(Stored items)
==================================================
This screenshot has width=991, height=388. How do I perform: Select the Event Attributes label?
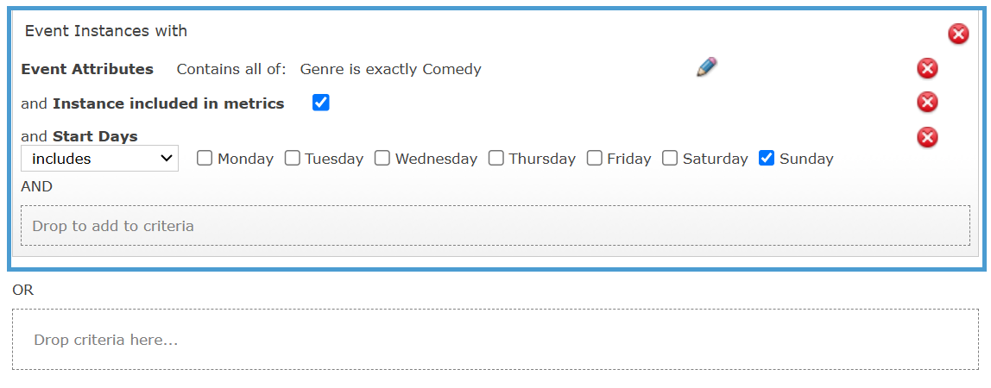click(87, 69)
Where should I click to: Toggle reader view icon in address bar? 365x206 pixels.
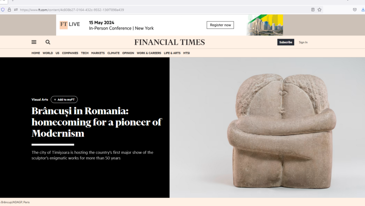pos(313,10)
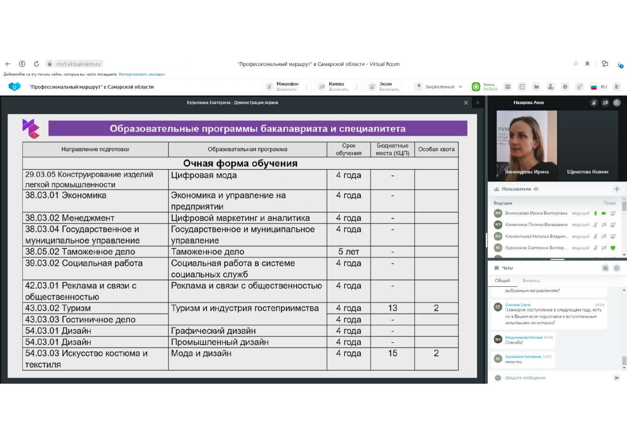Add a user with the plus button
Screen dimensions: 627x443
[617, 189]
==================================================
**ACTIVITY:** Repeat the data exactly as given. Keep every picture out of the copy.

**TASK OUTPUT:**
This screenshot has width=991, height=388. How do I perform: Select the Event Attributes label?
click(87, 69)
Where should I click to: Toggle reader view icon in address bar? 365x206 pixels.
pos(313,10)
Add a user with the plus button
Screen dimensions: 627x443
[617, 189]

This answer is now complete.